== 本文 ==
いけちゃんとぼく

2013.08.03 10:28|

2009年 角川映画
 
いじめられっ子のヨシオのそばにはいつもヨシオにしか見えない謎のいきもの“いけちゃん”がいて、ヨシオのことを温かく見守っていた。しかし、そんなヨシオがたくましく青年へと成長していくと、いけちゃんは自分の正体をヨシオに伝えようとする。
 
ヨシオも悪くはなかったけれど、蒼井優のいけちゃんの声がなかったらこの映画はさほど心に響かなかったかもしれない・・・。この作品の見せ場を作る、いけちゃんがヨシオの晩年の恋人だったという設定はあまり好きではなかった。いけちゃんはヨシオが作ったもう一人の自分、つまり客観的な存在にして、ヨシオの成長物語にした方がすっきりしたのではないだろうか。

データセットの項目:

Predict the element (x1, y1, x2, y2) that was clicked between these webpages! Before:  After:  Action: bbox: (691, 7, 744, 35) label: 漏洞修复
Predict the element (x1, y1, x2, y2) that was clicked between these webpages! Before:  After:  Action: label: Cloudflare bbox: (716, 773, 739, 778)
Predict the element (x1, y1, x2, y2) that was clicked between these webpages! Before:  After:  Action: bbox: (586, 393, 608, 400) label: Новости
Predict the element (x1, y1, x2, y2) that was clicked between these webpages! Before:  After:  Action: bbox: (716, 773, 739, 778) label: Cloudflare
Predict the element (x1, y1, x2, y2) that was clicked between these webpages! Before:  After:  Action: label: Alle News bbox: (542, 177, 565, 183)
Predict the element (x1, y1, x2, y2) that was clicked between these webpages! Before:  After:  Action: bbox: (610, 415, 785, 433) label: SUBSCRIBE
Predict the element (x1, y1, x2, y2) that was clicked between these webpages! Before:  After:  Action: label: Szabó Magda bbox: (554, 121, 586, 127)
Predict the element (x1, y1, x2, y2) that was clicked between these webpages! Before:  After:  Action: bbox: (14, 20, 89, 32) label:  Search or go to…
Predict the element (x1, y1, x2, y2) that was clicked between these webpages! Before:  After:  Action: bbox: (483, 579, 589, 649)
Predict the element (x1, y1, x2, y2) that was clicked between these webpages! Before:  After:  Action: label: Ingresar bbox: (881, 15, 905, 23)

== 課題の進め方 ==
上の本文の「2013.08.03 10:28|」から「きりしたのではないだろうか。」までを、一字も変えずにそのまま書き写す。

== 解答例 ==
2013.08.03 10:28|

2009年 角川映画
 
いじめられっ子のヨシオのそばにはいつもヨシオにしか見えない謎のいきもの“いけちゃん”がいて、ヨシオのことを温かく見守っていた。しかし、そんなヨシオがたくましく青年へと成長していくと、いけちゃんは自分の正体をヨシオに伝えようとする。
 
ヨシオも悪くはなかったけれど、蒼井優のいけちゃんの声がなかったらこの映画はさほど心に響かなかったかもしれない・・・。この作品の見せ場を作る、いけちゃんがヨシオの晩年の恋人だったという設定はあまり好きではなかった。いけちゃんはヨシオが作ったもう一人の自分、つまり客観的な存在にして、ヨシオの成長物語にした方がすっきりしたのではないだろうか。